Laki-laki yang berada agak ke belakang membuang ludah dengan suara duh keras. “Lu kira kita bisa diboongin sama anak ingusan yang bau kencur kaya elu, hah?”
Thalia menggeleng—masih berusaha membuat jarak sejauh mungkin dengan kedua lelaki kekar tersebut. “Saya tak bohong, pak! Lihat saja.”
Thalia memperlihatkan dagangan tisunya yang masih utuh. Tapi kedua lelaki itu malah menyeringai lebar sambil memandang Thalia dengan kilat membahayakan.

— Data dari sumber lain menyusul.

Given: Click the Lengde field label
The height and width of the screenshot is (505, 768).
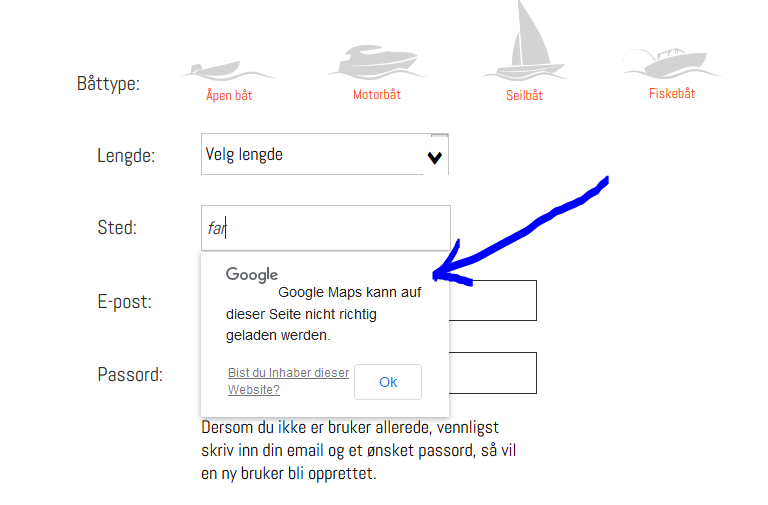Looking at the screenshot, I should [x=126, y=156].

“Halah kita gak mau tau! Dan kita nggak peduli dagangan lu laku apa kagak. Pokoknya kalo nanti malem lu nggak ngasih setoran, abis lu disini!” raung salah satu lelaki tersebut dan menendang dagangan tisu Thalia sehingga bertebaran kemana-mana.
Thalia tak bergeming hingga kedua laki-laki itu menghilang di sudut gang. Setelah kira-kira dua menit berlalu, ia baru merapihkan tisunya sambil menggigit bibir—menahan tangis.

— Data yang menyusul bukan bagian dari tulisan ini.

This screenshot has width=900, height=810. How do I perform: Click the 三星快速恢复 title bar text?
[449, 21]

Dan Thalia benar-benar menangis setelahnya. Ia meringkuk di depan warung makan selama satu jam, sampai sang empunya warung menghampirinya dengan satu bungkusan nasi yang baunya menusuk-nusuk hidung Thalia dengan tajam.
“Saya nggak pesan ini, bu.” Thalia berkata lemah.
“Ini buat kamu gratis, dek. Nah sekarang jangan nangis lagi ya,” balas si Ibu warung dengan ramah.
Thalia lalu mengeluarkan sisa uangnya yang kemarin—selembar dua ribuan—disodorkannya uang itu kepada si ibu warung. “Ini bu. Saya cuma punya uang segini.”
Sang ibu menggeleng mantap, “uangnya kamu simpan saja ya, dek.”
Dengan halus uang itu di serahkan kembali ke tangan Thalia yang membuat gadis kecil itu hampir menangis lagi—saking terharunya. “Terima kasih banyak ya, bu.”